▸ **摘录原文**
::::::

对349种人类细胞和组织中的DNA基序进行全面发现揭示了基序的新特征。

Comprehensive discovery of DNA motifs in 349 human cells and tissues reveals new features of motifs.

作者信息

Zheng Yiyu, Li Xiaoman, Hu Haiyan

机构信息

Department of Electrical Engineering and Computer Science, University of Central Florida, Orlando, FL 32816, USA.

Burnett School of Biomedical Science, College of Medicine, University of Central Florida, Orlando, FL 32816, USA

出版信息

Nucleic Acids Res. 2015 Jan;43(1):74-83. doi: 10.1093/nar/gku1261. Epub 2014 Dec 10.

DOI:10.1093/nar/gku1261

PMID:25505144

原文链接:https://pmc.ncbi.nlm.nih.gov/articles/PMC4288161/

Abstract

Comprehensive motif discovery under experimental conditions is critical for the global understanding of gene regulation. To generate a nearly complete list of human DNA motifs under given conditions, we employed a novel approach to de novo discover significant co-occurring DNA motifs in 349 human DNase I hypersensitive site datasets. We predicted 845 to 1325 motifs in each dataset, for a total of 2684 non-redundant motifs. These 2684 motifs contained 54.02 to 75.95% of the known motifs in seven large collections including TRANSFAC. In each dataset, we also discovered 43 663 to 2 013 288 motif modules, groups of motifs with their binding sites co-occurring in a significant number of short DNA regions. Compared with known interacting transcription factors in eight resources, the predicted motif modules on average included 84.23% of known interacting motifs. We further showed new features of the predicted motifs, such as motifs enriched in proximal regions rarely overlapped with motifs enriched in distal regions, motifs enriched in 5' distal regions were often enriched in 3' distal regions, etc. Finally, we observed that the 2684 predicted motifs classified the cell or tissue types of the datasets with an accuracy of 81.29%. The resources generated in this study are available at http://server.cs.ucf.edu/predrem/.

::::::

▸ **你的任务**
[a] 根据摘录原文,研究者在349个数据集中总共预测出多少个非冗余基序?
[b] 请判断以下陈述是否与摘录原文相符,每条回答"是"或"否",并附上原文中起决定作用的词句:(i) 预测出的基序对数据集所属细胞或组织类型的分类准确率为81.29%;(ii) 在近端区域富集的基序经常与在远端区域富集的基序重叠;(iii) 该研究使用了349个人类DNase I超敏位点数据集。

::::::

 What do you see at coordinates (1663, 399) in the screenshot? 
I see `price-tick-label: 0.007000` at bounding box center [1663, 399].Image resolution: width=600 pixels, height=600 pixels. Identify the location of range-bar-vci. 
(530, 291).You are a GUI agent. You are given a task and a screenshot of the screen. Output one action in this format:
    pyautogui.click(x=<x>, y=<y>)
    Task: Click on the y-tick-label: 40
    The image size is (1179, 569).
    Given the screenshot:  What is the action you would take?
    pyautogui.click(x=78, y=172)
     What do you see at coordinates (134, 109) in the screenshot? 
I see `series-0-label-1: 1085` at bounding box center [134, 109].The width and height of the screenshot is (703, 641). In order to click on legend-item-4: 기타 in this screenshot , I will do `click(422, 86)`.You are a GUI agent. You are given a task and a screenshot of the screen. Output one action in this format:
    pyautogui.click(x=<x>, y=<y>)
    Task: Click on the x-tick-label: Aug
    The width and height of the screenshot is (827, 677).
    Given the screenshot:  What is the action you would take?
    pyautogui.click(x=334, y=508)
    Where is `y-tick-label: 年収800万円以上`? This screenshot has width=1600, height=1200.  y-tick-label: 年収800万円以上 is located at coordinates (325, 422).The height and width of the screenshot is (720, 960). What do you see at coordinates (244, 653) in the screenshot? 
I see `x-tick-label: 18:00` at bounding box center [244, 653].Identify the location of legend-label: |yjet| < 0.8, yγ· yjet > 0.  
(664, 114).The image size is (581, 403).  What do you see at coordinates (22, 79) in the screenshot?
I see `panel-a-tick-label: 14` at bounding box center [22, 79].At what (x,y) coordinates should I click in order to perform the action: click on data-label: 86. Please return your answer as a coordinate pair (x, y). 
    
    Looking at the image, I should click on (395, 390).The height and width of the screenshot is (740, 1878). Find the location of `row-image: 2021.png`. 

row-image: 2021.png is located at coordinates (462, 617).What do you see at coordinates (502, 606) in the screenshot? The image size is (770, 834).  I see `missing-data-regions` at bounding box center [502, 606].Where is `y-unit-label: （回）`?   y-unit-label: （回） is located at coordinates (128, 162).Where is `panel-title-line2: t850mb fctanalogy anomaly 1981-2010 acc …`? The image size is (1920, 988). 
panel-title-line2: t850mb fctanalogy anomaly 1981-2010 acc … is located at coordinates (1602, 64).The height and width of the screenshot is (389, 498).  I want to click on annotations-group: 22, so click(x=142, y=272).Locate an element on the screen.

::::::

▸ **已解答**
[a] 2684个。

[b]
(i) 是:"the 2684 predicted motifs classified the cell or tissue types of the datasets with an accuracy of 81.29%"
(ii) 否:"motifs enriched in proximal regions rarely overlapped with motifs enriched in distal regions"
(iii) 是:"349 human DNase I hypersensitive site datasets"